"When you are sorrowful, look again in your heart, and you shall see that in truth you are weeping for that which has been your delight." ~ Kahlil Gibran
Anticipatory grief is a feeling of loss before the death of a loved one or occurrence of any dreadful event, for that matter. It is particularly relevant to those who have received a terminal diagnosis and are about to die within a specific time span. When someone we love and care about is given a terminal illness, we become painfully aware of the fragility of life and start wondering how uncertain life is. It somehow changes the very structure of our existence, bears away our control and our desire to hope and plan for the future. Moreover, living in the expectation of death and counting down the days to the given time of demise with dawn of each day, can make us experience many of the symptoms and emotions of the grief one suffers due to the demise of a closed one.

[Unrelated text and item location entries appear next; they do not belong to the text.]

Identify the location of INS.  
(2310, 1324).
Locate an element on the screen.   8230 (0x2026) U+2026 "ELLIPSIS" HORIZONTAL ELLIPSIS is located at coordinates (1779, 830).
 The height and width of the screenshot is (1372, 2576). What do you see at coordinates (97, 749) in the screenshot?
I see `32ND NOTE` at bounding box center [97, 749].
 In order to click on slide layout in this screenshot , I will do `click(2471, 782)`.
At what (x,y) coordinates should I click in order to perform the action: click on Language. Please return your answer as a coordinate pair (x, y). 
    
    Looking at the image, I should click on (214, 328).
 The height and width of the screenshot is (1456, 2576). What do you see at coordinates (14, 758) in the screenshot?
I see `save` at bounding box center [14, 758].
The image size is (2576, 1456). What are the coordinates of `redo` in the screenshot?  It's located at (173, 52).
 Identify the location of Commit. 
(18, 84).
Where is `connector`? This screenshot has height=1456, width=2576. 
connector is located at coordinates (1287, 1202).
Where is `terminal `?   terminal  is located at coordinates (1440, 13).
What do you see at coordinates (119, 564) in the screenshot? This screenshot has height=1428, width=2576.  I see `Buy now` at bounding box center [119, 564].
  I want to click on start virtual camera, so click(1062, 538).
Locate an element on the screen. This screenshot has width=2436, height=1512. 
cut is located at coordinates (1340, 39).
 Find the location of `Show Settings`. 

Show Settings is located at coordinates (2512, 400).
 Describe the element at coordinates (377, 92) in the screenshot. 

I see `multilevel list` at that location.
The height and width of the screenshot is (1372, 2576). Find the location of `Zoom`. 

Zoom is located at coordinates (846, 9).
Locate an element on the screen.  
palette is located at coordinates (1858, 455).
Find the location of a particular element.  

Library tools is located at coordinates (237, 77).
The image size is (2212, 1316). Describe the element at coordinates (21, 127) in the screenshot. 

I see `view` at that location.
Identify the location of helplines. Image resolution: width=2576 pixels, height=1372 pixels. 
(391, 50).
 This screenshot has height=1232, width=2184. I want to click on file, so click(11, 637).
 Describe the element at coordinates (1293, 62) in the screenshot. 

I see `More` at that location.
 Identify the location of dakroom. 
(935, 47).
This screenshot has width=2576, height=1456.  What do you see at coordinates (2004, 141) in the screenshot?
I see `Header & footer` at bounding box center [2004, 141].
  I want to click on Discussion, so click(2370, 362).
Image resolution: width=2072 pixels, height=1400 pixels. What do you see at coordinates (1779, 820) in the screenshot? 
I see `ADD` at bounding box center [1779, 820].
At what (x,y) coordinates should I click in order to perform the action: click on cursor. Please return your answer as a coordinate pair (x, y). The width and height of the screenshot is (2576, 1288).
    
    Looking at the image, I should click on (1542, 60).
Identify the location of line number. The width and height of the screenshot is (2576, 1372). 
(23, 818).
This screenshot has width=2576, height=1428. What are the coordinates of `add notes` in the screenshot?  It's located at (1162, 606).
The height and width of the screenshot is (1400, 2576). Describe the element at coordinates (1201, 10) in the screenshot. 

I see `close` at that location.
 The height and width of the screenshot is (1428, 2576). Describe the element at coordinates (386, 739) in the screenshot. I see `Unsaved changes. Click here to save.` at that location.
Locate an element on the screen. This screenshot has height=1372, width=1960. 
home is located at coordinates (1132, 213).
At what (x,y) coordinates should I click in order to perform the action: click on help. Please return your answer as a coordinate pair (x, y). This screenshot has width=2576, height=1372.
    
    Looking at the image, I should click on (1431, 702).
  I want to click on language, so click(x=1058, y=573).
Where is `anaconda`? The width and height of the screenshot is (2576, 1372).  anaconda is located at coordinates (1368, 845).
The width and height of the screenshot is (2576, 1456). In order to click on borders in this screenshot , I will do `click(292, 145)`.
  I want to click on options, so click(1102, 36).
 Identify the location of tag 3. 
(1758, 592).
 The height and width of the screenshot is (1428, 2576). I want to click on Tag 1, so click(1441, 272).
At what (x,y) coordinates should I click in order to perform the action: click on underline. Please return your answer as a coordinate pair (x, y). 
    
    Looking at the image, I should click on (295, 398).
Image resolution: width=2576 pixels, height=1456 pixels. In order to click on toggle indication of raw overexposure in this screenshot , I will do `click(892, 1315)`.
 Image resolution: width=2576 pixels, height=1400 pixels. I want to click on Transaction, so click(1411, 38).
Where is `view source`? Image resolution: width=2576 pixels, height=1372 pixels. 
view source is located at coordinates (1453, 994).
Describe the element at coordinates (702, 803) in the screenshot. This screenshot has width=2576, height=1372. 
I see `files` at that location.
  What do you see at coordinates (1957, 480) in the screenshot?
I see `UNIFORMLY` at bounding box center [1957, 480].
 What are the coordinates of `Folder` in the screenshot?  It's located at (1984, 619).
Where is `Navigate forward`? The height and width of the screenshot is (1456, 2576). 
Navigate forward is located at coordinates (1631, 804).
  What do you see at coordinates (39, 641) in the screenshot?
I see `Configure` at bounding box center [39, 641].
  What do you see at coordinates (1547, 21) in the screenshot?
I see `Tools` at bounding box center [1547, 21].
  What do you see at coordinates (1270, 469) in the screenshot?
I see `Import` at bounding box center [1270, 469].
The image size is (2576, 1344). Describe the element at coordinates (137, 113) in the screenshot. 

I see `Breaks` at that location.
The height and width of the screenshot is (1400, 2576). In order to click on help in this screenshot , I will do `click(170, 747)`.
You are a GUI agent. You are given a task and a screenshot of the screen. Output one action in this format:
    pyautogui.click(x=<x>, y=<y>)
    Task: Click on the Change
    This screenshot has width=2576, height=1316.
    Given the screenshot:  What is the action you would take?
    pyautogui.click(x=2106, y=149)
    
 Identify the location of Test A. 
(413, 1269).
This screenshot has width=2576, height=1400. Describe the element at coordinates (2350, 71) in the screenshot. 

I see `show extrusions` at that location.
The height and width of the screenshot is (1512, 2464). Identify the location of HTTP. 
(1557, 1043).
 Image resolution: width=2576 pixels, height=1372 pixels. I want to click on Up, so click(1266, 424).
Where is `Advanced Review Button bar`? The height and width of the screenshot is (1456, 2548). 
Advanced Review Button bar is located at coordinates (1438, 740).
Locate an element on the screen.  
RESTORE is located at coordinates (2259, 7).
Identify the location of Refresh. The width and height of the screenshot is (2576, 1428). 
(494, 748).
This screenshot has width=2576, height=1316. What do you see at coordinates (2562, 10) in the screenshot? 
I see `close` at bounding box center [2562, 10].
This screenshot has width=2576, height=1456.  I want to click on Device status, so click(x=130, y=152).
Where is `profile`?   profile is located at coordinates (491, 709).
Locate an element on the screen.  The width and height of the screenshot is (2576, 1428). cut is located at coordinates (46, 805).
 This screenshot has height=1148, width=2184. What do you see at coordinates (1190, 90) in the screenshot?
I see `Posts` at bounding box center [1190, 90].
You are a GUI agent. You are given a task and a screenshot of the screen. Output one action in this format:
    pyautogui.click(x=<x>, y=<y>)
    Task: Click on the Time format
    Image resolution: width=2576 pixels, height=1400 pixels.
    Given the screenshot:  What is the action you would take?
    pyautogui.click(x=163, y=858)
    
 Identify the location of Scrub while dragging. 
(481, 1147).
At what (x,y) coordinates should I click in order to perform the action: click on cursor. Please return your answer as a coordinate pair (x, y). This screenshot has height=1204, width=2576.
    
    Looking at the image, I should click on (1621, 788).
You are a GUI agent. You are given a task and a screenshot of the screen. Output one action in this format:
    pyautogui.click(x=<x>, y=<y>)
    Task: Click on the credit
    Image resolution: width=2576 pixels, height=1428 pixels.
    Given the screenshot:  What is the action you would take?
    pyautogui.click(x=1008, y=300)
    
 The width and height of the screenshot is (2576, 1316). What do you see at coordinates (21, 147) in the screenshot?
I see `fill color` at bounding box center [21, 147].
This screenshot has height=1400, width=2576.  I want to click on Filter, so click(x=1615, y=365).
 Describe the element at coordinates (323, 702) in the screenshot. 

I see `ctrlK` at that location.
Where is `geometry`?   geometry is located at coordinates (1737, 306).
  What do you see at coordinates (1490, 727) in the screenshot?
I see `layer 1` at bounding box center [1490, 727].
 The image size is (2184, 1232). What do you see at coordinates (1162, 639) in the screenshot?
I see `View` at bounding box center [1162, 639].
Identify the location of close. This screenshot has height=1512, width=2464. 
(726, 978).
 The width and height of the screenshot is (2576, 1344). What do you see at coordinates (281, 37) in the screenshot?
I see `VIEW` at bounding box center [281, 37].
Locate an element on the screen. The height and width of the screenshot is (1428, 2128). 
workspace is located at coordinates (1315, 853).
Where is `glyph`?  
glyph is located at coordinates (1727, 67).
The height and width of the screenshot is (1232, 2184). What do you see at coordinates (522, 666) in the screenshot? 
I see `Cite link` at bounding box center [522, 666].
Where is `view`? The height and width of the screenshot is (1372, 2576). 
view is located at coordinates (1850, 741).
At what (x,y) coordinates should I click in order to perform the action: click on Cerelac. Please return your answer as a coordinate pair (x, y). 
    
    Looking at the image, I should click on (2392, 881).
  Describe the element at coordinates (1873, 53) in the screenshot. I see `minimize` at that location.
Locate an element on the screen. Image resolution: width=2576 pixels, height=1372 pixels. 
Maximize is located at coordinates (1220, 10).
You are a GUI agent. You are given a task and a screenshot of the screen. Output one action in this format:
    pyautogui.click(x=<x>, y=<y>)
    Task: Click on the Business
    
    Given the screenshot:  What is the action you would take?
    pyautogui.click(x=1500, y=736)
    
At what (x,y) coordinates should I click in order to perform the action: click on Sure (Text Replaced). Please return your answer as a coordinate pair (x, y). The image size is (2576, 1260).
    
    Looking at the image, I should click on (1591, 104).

Many will describe it as a normal process but the fact is, life is far from normal for those who are going through it. Shock, denial, anger, emotional stress, helplessness, sorrow, and depression are some common emotions experienced by a person going through anticipatory grief. A sense of surrealism and an inability to fit back into the pattern of life are a few common fears that the person develops, which makes him/her completely helpless and uncertain about what to do. But as it is said, one has to move on, no matter whatever happens, here are some care plans for all those who are unfortunately going through this tough condition.
Dealing with Anticipatory Grief
As it is said, "a sudden death hits you like an explosion, and sends you into shock, but a slow decline arrives more like a glacier, massive and unstoppable, grinding you down", hence, dealing with it gets difficult with each passing day.
Cry: Holding your tears back or putting on a brave face to look strong will surely be a great emotional support to your loved one, but will not possibly help you. The plethora of emotions that you are experiencing inside needs to come out, hence do not stop yourself from crying, as this will somehow give you an emotional release.
Share Your Feelings: From our childhood, we have been taught 'sharing is caring', so talk to your friends and share your emotions with them. This will make you feel light inside, and their support and love will help you to look at those tough situations with a strong and better perception.
Seek Counseling: In case, you feel shy, reluctant, or do not want to bother your friends with your personal problems, you can consult a counselor. Besides listening and comforting you, counseling will also provide some effective methods to deal with the grief before and even after the loss and will help you resume the same life you had prior to the diagnosis.
Develop New Interests: While experiencing anticipatory grief, one likes to spend time alone and moan for your loved one. The thought of doing certain new things never comes to the mind during such a condition. However, keeping yourself occupied by joining cooking classes, a book club or health club, or going for daily walks with a couple of friends will definitely help to overcome the pain and sorrow to some extent.
Write a Diary: When all these above given methods don't help, then the simplest of all is to pen down your emotions, fears, and uncertainties about life in a diary. You can write it down daily, in the form of poetry or short stories. This will help you know yourself better and how you have come through those crucial, traumatic times with strength and perseverance of not giving up.
Anticipatory grief is normal, and sometime or the other, everyone goes through it. The brighter side of it is that somehow it prepares both you and your loved one for the end of the life. Make the best out of each moment by spending quality as well as quantity time with your loved one by focusing on the positives, like, forgiveness, settling affairs, praying, meditation, etc.